To help set a gentle, receptive tone for the backbending sequence on the following pages, Carpenter begins with an unexpected pose: Savasana. She suggests that you continue the quiet, self-reflective quality of Corpse Pose as you begin to lengthen and stabilize your lower back with Ardha Navasana (Half Boat Pose).
Move with the pulse of your breath throughout the sequence, and when the practice progresses to more challenging poses, engage the muscles of your back body while retaining the receptivity of your front body. Approach the full version of Bhujangasana (Cobra Pose) from a place of ease, rather than overworking, and open to this challenging backbend as if you were still in that initial Savasana.
Carpenter’s suggestions can be used as a blueprint for more difficult backbends, but she’s interested in more than getting you into a bigger pose.

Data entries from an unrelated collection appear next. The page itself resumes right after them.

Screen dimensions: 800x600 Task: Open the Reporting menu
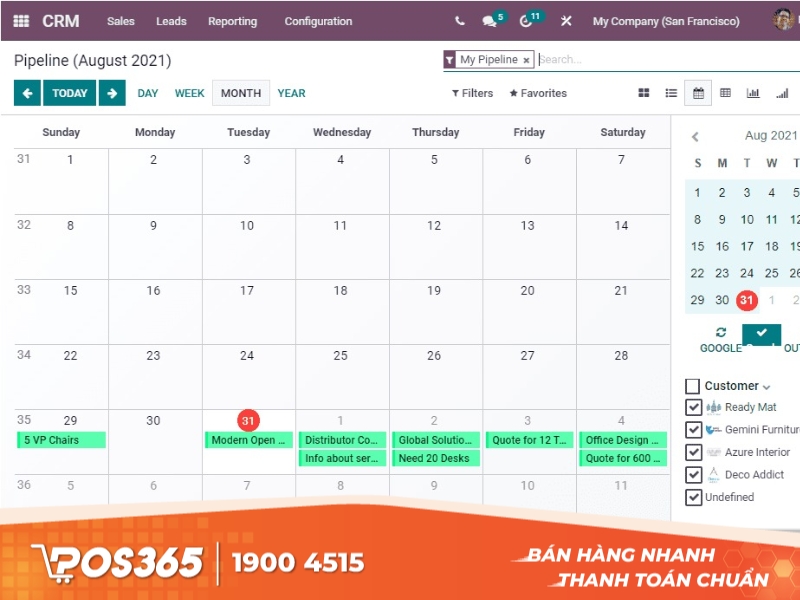pyautogui.click(x=232, y=21)
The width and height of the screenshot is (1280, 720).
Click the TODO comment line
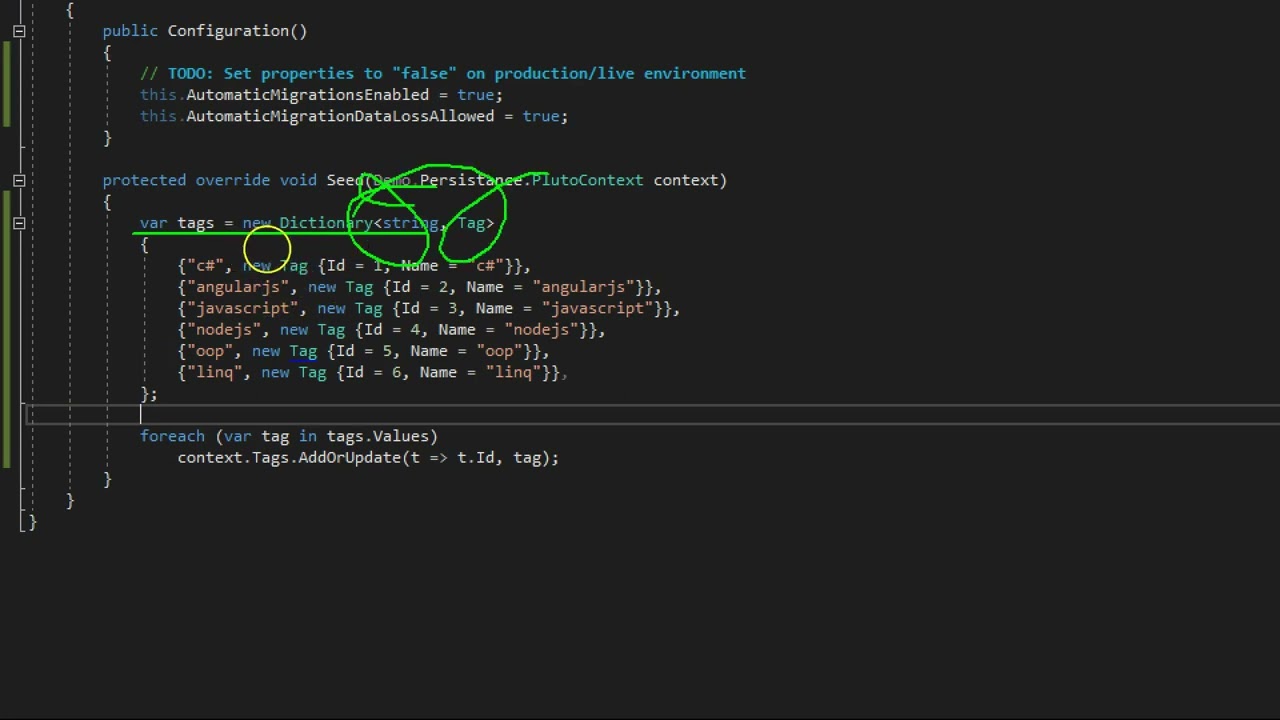(443, 73)
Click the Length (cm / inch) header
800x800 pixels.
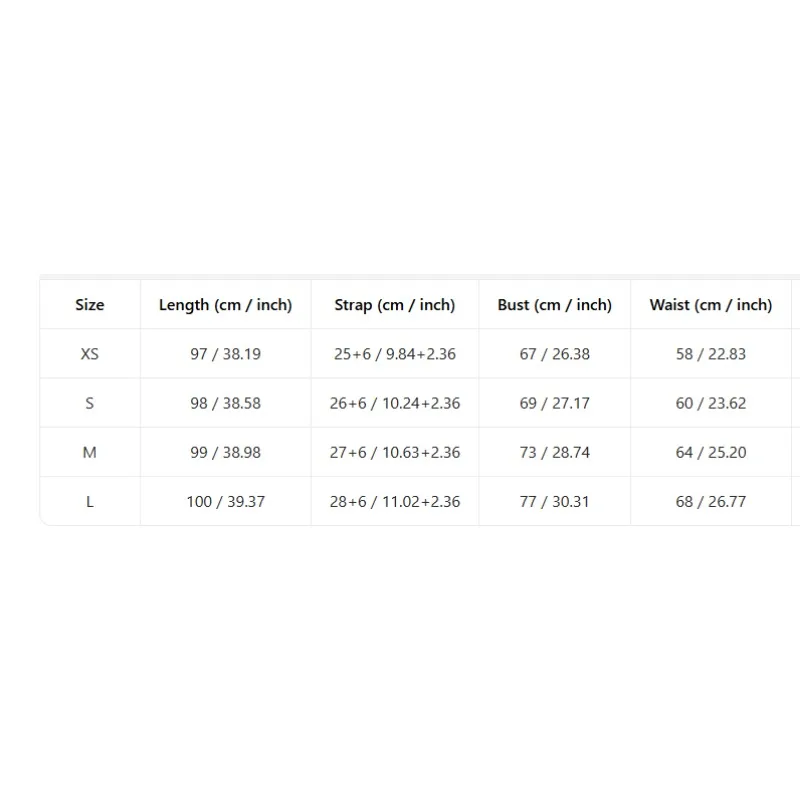226,305
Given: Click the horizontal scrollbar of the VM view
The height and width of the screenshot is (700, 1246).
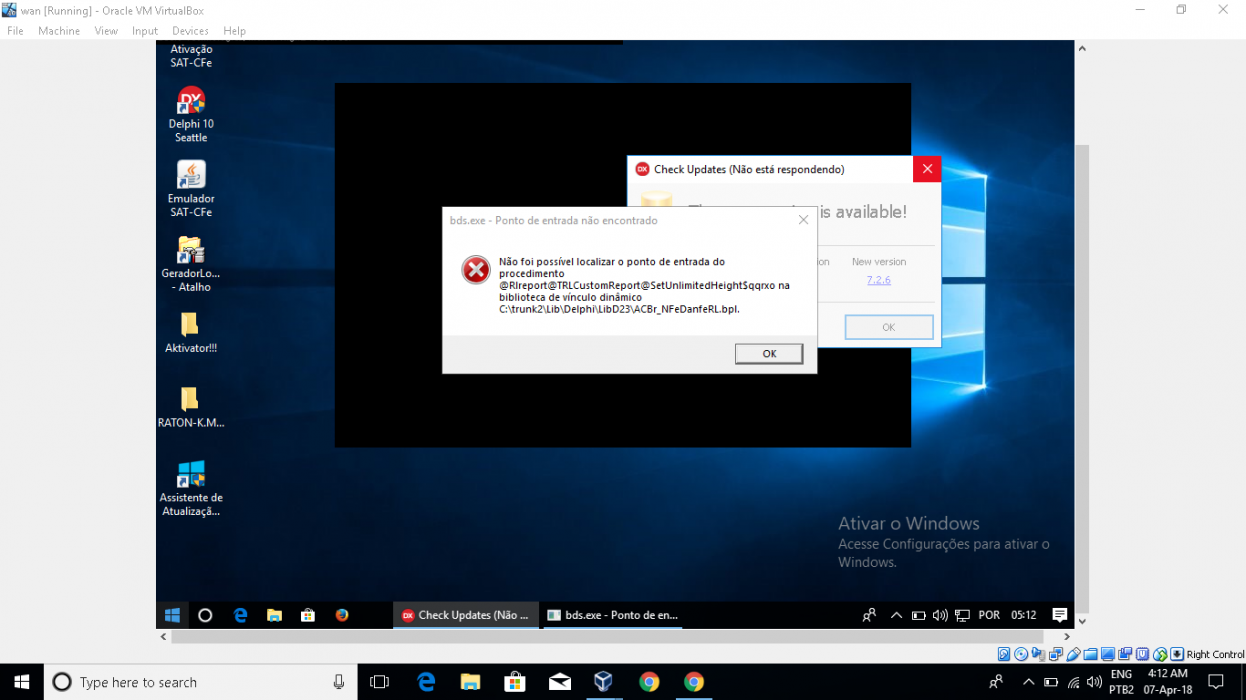Looking at the screenshot, I should [607, 636].
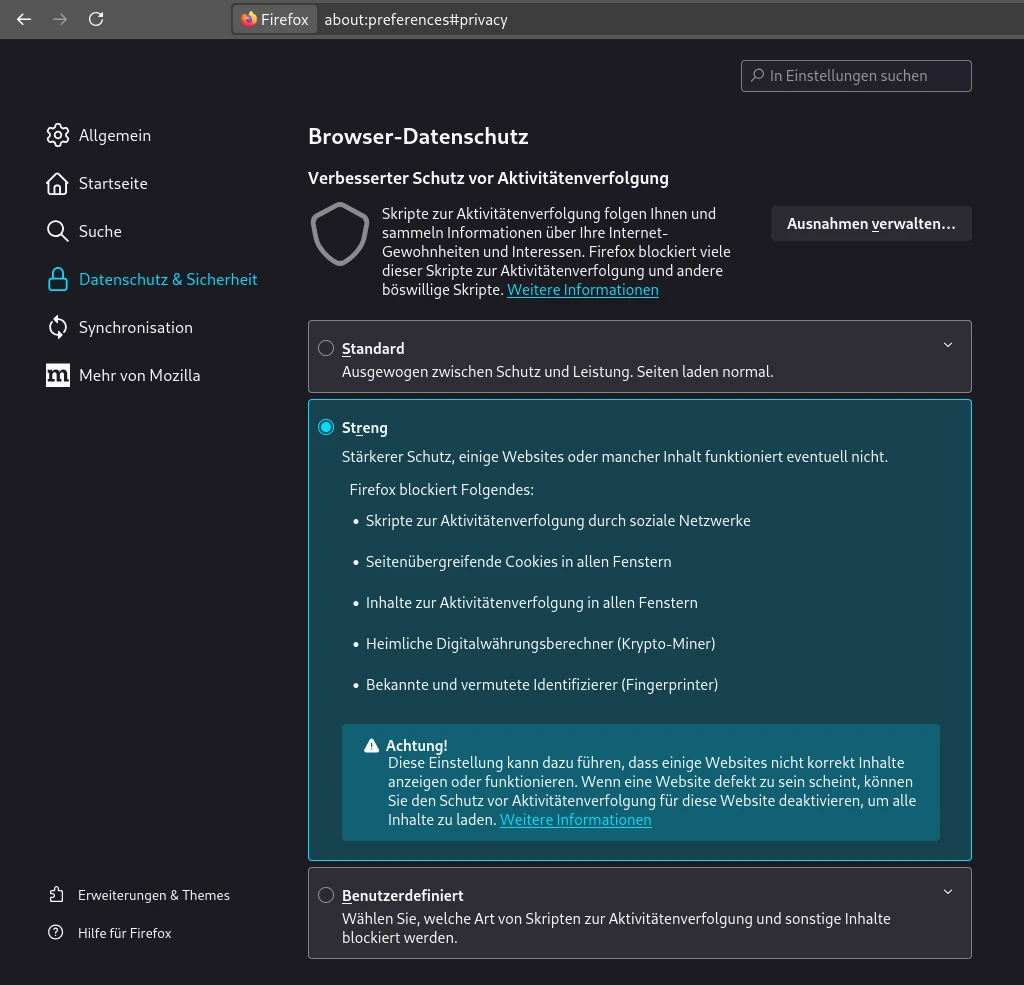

Her practice invites you to see, in your practice and in your life, that strength balanced with receptivity can lead to graceful new openings. Happy New Year!
Chest-Opening and Backbending Sequence
To Begin: Support new openings. Sit on a block in Virasana (Hero Pose). Take your hands in reverse prayer or interlace them behind you. Breathe deeply and slowly, looking inward. Feel your back body move inward to support the lift of your chest. Connect with all those who have come before you, who have brought you to this moment and guided you on this path.
To End: Express gratitude. Take Balasana (Child’s Pose). Enjoy the aftertaste of Cobra Pose, grateful for the blessings of new openings.